Bagaimana bisa? seorang ustad
yang dianggap sebagai ulama oleh wahabi membuat pernyataan yang saling
kontradiksi dalam satu sub tema yang hanya berjarak 3 paragraph? Ini merupakan
kesalahan fatal yang dalam meja ilmiyah kesalahan tersebut tidak mungkin
terjadi kecuali hanya pada orang bodoh. Jadi siapa yang bodoh? Ustad wahabi
atau shufi?
Saya teringat
satu kaidah dari Ulama, bahwa “Kebatilan pasti saling kontradiksi.” Pernyataan
ustad wahabi itu saling kontradiksi. Jadi siapa yang bathil? Wahabi atau shufi?
2. Baiat
Saat membahas
masalah baiat, Abu Bakar Jabir Al Jazairi, berkata: “Sesungguhnya baiat adalah sesuatu
yang disyariatkan, yakni sebagaimana Rosululloh Sholallahu Alaihi Wassalam
pernah membaiat para Shohabat rodliallohu anhum. Adapun baiat yang dilakukan
kepada imam adalah bid’ah.”
Perhatikan
kalimat “Sesungguhnya baiat adalah sesuatu yang disyariatkan” Kalimat
ini menunjukan pengakuannya bahwa baiat disyari’atk-an. Telah maklum bahwa apa
yang dilakukan oleh Nabi, kalau tidak sunah maka wajib hukumnya untuk diikuti
oleh umat islam. Namun selanjutnya ustad wahabi itu mengatakan bahwa baiat
adalah bid’ah. Katanya: “Adapun baiat yang dilakukan kepada imam adalah
bid’ah.”
Dengan
demikian menurut ustad wahabi, baiat adalah sesuatu yang disyariatkan sekaligus
bid’ah. Rosululloh SAW dan Sahabat pernah melakukan baiat, namun jika ada umat
islam yang mengikuti jejak itu -menurut ustad wahabi- mereka telah melakukan
bid’ah. Bagaimana bisa satu permasalahan memiliki dua penilaian? Apakah syariat
itu bid’ah ataukah bid’ah itu syari’at? Jawab wahai wahabiyun!!!!
3. Wirid
Al-hamdulillah,
Abu Bakar Jabir Al Jazairi mengakui bahwa dzikir yang dibaca ahli thoriqoh dan
tasawuf ada yang disyari’atkan. Namun tetap saja ia mencari celah untuk
membid’ahkannya. Katanya: “Dzikir mereka ada yang haq disyariatkan Islam,
seperti kalimah thayyibah la ilaha illallah mereka namakan sebagai zikir umum,
dan ada pula dzikir yang tidak disyariatkan Islam, hanya karangan orang
pengikut tarekat seperti lafadz alla, Allah yang diucapkan berulang kali dengan
jumlah tertentu, atau melafalkan kata hayyun, hayyun dan semisalnya. Mereka
namakan sebagai dzikir khusus (masing-masing tarekat memiliki dzikir khusus
sendiri-sendiri) bahkan ada yang mengucapkan huwa,huwa (Dia, Dia) yang mereka
namakan dzikir khusus yang paling khusus (khos Al Khos). “Perhatikanlah !! bagaimana mereka
membagikan dzikir menjadi dzikir umum, dizikir khusus dan dzikir paling khusus.

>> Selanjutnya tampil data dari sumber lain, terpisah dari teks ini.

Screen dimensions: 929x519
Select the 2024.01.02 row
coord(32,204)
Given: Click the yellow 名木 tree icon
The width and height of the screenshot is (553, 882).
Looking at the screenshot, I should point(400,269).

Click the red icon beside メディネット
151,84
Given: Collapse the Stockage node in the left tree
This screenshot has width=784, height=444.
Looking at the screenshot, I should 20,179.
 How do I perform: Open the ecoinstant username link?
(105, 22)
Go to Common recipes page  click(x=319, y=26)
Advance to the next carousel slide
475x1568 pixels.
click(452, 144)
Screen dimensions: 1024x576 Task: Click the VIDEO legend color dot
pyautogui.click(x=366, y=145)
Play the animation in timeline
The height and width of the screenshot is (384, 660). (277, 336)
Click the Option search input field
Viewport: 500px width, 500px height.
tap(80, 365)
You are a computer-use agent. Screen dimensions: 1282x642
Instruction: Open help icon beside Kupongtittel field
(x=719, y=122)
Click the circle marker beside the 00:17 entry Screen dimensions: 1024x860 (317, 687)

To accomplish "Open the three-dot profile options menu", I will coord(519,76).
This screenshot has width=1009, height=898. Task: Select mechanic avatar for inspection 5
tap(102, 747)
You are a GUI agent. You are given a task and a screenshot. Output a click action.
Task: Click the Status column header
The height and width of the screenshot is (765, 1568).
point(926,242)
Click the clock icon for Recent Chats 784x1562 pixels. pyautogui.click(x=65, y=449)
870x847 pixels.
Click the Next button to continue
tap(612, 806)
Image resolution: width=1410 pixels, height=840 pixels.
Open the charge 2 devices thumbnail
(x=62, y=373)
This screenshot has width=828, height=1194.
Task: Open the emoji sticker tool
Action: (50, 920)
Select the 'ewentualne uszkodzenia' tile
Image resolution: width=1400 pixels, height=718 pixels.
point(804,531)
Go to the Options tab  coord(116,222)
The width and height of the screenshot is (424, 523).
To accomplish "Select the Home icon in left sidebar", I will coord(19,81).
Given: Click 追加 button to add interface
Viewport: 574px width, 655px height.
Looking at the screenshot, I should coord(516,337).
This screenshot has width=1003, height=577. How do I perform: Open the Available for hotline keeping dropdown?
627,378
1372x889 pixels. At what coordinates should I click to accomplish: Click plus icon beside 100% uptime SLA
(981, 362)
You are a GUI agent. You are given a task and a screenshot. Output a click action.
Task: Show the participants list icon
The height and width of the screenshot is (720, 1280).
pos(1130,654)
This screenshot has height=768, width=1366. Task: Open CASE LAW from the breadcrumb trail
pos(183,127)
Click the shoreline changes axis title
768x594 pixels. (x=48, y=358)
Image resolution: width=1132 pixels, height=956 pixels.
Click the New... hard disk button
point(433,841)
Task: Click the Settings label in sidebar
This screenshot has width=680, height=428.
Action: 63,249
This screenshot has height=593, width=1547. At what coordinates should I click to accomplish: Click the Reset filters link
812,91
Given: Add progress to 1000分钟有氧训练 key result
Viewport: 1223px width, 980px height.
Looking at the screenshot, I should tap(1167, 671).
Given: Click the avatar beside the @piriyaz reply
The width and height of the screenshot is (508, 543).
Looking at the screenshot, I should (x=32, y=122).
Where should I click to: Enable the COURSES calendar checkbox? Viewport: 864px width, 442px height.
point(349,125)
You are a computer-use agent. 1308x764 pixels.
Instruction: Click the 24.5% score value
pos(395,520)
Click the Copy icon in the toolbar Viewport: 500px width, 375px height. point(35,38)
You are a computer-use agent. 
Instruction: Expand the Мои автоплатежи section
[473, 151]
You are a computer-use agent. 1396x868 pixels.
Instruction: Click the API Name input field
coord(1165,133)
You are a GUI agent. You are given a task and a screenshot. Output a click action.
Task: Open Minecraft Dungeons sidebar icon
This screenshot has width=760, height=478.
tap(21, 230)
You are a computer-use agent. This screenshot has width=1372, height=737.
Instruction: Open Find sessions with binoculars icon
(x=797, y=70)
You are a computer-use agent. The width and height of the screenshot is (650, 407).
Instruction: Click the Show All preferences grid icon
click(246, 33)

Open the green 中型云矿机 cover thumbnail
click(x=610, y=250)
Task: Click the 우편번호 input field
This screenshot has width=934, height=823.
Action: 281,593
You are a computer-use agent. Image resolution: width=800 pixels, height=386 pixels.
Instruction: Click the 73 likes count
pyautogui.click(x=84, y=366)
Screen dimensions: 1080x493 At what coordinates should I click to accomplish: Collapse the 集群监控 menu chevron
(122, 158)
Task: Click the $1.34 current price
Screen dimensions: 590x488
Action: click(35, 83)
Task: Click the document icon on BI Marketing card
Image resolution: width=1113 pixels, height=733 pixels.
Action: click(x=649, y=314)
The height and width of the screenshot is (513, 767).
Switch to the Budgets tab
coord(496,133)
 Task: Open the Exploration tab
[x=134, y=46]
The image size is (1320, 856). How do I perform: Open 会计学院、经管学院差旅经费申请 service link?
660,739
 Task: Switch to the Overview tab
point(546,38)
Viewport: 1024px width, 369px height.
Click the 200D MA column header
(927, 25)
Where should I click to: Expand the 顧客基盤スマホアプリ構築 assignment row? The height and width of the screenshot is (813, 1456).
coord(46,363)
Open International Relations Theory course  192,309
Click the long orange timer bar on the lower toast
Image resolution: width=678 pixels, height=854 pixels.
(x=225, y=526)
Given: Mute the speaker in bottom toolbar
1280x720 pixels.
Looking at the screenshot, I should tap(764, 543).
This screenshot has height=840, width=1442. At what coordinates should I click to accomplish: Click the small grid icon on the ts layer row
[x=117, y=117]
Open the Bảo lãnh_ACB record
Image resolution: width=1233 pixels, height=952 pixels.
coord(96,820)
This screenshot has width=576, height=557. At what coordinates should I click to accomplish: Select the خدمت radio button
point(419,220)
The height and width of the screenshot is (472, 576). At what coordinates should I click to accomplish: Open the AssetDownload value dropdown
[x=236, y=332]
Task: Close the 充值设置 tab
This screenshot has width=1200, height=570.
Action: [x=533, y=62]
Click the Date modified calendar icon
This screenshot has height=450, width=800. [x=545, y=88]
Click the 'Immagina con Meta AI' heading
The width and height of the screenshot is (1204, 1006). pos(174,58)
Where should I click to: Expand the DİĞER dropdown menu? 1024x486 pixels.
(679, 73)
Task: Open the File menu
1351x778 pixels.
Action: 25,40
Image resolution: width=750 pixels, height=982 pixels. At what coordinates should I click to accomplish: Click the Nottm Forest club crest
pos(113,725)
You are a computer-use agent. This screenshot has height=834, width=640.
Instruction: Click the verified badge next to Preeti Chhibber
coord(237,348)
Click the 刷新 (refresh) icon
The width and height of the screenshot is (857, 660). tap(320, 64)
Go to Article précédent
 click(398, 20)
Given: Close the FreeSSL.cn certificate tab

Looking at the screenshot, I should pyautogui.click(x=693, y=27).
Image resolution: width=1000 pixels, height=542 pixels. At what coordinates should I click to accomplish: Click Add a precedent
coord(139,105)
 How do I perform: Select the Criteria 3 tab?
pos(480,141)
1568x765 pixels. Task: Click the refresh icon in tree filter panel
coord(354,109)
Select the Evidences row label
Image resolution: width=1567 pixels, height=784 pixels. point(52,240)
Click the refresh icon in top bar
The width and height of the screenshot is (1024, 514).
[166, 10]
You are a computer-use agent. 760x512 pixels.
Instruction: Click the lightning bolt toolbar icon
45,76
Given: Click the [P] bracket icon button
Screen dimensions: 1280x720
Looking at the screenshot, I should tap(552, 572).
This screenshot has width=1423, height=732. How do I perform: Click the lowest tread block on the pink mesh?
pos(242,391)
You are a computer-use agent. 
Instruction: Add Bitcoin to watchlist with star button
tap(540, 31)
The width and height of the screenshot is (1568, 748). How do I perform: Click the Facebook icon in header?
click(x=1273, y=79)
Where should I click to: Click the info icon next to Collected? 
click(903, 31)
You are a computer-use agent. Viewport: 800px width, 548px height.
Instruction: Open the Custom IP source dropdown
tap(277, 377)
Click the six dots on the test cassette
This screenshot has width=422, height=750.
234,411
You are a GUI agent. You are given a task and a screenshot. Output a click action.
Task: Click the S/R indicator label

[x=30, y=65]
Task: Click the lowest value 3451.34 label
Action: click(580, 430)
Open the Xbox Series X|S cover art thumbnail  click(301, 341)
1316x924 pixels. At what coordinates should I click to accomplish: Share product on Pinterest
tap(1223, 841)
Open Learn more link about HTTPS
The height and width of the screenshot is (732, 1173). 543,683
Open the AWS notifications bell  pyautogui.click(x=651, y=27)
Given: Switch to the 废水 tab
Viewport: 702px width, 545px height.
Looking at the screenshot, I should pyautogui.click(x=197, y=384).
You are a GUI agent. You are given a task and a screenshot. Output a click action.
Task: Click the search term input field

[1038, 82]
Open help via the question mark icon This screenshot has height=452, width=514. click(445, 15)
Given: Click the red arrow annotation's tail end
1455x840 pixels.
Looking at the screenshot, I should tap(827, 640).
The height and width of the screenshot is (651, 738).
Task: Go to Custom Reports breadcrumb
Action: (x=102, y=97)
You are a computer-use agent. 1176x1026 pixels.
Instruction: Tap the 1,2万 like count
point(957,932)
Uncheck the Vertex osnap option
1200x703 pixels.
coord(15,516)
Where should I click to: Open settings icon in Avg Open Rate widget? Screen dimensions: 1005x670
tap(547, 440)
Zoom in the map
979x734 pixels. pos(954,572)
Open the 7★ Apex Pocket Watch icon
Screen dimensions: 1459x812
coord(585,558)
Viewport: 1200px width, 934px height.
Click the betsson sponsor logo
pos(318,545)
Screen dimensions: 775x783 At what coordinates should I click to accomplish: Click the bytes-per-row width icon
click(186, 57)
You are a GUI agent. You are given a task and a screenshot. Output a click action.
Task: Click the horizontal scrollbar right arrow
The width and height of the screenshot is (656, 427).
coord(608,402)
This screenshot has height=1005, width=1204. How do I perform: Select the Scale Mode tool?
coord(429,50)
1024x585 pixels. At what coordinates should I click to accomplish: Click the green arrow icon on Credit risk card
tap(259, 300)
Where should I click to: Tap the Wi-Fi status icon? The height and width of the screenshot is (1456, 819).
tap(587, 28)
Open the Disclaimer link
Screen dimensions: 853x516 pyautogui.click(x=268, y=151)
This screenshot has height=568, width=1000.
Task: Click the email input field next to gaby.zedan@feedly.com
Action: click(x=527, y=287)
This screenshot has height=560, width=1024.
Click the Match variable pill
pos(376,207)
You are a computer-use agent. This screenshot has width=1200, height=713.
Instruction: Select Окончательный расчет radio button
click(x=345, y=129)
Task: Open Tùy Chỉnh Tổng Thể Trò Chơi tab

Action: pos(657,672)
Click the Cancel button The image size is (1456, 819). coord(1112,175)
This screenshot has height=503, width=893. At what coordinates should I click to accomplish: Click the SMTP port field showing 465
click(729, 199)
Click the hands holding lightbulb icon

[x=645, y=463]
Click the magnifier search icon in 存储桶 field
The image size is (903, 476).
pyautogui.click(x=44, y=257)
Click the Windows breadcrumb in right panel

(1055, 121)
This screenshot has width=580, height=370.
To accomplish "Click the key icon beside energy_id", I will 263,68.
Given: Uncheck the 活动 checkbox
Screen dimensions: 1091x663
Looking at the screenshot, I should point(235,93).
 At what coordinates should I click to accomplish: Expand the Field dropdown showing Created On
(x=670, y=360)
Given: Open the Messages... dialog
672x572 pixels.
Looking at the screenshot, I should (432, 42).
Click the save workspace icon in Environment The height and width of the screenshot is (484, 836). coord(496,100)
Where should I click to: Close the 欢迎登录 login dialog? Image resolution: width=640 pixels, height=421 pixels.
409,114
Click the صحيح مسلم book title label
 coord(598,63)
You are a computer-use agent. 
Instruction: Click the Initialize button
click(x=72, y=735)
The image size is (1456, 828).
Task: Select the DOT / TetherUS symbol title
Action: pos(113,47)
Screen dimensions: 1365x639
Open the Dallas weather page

Kita berlindung kepada Alloh Azza wa Jalla kadi kesesatan nyata dan kita
berlepas diri dari kebohongan yang jelas.”
Pada sub ini
saya akan membagi pembahasan menjadi dua bagian. Bagian pertama adalah masalah pembagian zikir. Sementara bagian ke dua
adalah masalah lafazh zikir seperti Huwa, Alloh dan Hayyu. Namun bagian yang
ke-dua akan saya tulis pada artikel selanjutnya, insya Alloh. Dalam artikel ini
saya hanya akan membahas bagian pertama, yaitu masalah pembagian zikir.
Menurut ustad
wahabi, pembagian zikir menjadi tiga termasuk kesesatan tanpa memberitahu
mengapa pembagian itu disebut sesat? Apakah karena Rosululloh SAW tidak pernah
membagi zikir menjadi tiga? Jika memang ini alasannya, maka konsekwensi
logisnya adalah wahabi juga sesat. Sebab mereka membagi tauhid menjadi tiga
yang mana pembagian ini tidak pernah diajarkan oleh Nabi SAW. Bukankah begitu
wahai wahabiyun?
Biasanya ustad
wahabi akan mengelak dan berkata begini; “Anda salah. Pembagian tauhid menjadi
tiga hanya merupakan penjelasan. Jadi itu bukan bid’ah.”
Jika demikian
maka saya katakan: “Pembagian dzikir menjadi tiga juga hanya merupakan
penjelasan. Jadi itu bukan bid’ah.”
Dalam pikiran
wahabi, segala sesuatu harus ada contohnya dari Nabi SAW. Jika tidak ada contohnya
berarti bid’ah. Nabi SAW pernah melakukan baiat, seperti saat baiat aqobah dan
baiat ridwan. Lalu mengapa ketika ahli thoriqoh melakukan baiat kalian sebut
sebagai bid’ah padahal Nabi SAW mencontohkannya? Jawab wahai wahabiyun!!!